» DIRECTIONS: Type each record below again, with the same words.
━━ RECORDS FOR THIS TASK ━━
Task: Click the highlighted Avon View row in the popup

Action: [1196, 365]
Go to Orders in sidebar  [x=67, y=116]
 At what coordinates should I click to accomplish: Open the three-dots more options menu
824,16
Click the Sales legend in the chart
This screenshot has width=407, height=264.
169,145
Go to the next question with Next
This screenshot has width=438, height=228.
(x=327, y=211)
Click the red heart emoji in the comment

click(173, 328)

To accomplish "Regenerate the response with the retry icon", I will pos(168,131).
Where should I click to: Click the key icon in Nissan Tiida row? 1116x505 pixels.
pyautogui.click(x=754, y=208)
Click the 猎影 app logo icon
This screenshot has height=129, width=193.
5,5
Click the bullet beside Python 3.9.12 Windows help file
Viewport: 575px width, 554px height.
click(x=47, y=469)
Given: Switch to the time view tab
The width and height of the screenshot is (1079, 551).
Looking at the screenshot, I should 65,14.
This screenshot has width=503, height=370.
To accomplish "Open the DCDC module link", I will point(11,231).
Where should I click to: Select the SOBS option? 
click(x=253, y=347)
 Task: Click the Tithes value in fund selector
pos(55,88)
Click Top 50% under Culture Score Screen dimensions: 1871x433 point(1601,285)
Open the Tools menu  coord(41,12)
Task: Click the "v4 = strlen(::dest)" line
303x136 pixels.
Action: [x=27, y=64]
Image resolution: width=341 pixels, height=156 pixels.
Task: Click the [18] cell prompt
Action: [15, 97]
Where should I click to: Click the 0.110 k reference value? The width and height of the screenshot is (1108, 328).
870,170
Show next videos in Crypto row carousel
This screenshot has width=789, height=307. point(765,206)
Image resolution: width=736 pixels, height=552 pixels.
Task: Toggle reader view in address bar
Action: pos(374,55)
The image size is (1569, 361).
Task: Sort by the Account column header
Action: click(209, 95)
━━━
» EXPECTED ANSWER:
Task: Click the highlighted Avon View row in the popup

Action: [1196, 365]
Go to Orders in sidebar  [x=67, y=116]
 At what coordinates should I click to accomplish: Open the three-dots more options menu
824,16
Click the Sales legend in the chart
This screenshot has width=407, height=264.
169,145
Go to the next question with Next
This screenshot has width=438, height=228.
(x=327, y=211)
Click the red heart emoji in the comment

click(173, 328)

To accomplish "Regenerate the response with the retry icon", I will pos(168,131).
Where should I click to: Click the key icon in Nissan Tiida row? 1116x505 pixels.
pyautogui.click(x=754, y=208)
Click the 猎影 app logo icon
This screenshot has height=129, width=193.
5,5
Click the bullet beside Python 3.9.12 Windows help file
Viewport: 575px width, 554px height.
click(x=47, y=469)
Given: Switch to the time view tab
The width and height of the screenshot is (1079, 551).
Looking at the screenshot, I should 65,14.
This screenshot has width=503, height=370.
To accomplish "Open the DCDC module link", I will point(11,231).
Where should I click to: Select the SOBS option? 
click(x=253, y=347)
 Task: Click the Tithes value in fund selector
pos(55,88)
Click Top 50% under Culture Score Screen dimensions: 1871x433 point(1601,285)
Open the Tools menu  coord(41,12)
Task: Click the "v4 = strlen(::dest)" line
303x136 pixels.
Action: [x=27, y=64]
Image resolution: width=341 pixels, height=156 pixels.
Task: Click the [18] cell prompt
Action: [15, 97]
Where should I click to: Click the 0.110 k reference value? The width and height of the screenshot is (1108, 328).
870,170
Show next videos in Crypto row carousel
This screenshot has width=789, height=307. point(765,206)
Image resolution: width=736 pixels, height=552 pixels.
Task: Toggle reader view in address bar
Action: pos(374,55)
The image size is (1569, 361).
Task: Sort by the Account column header
Action: click(209, 95)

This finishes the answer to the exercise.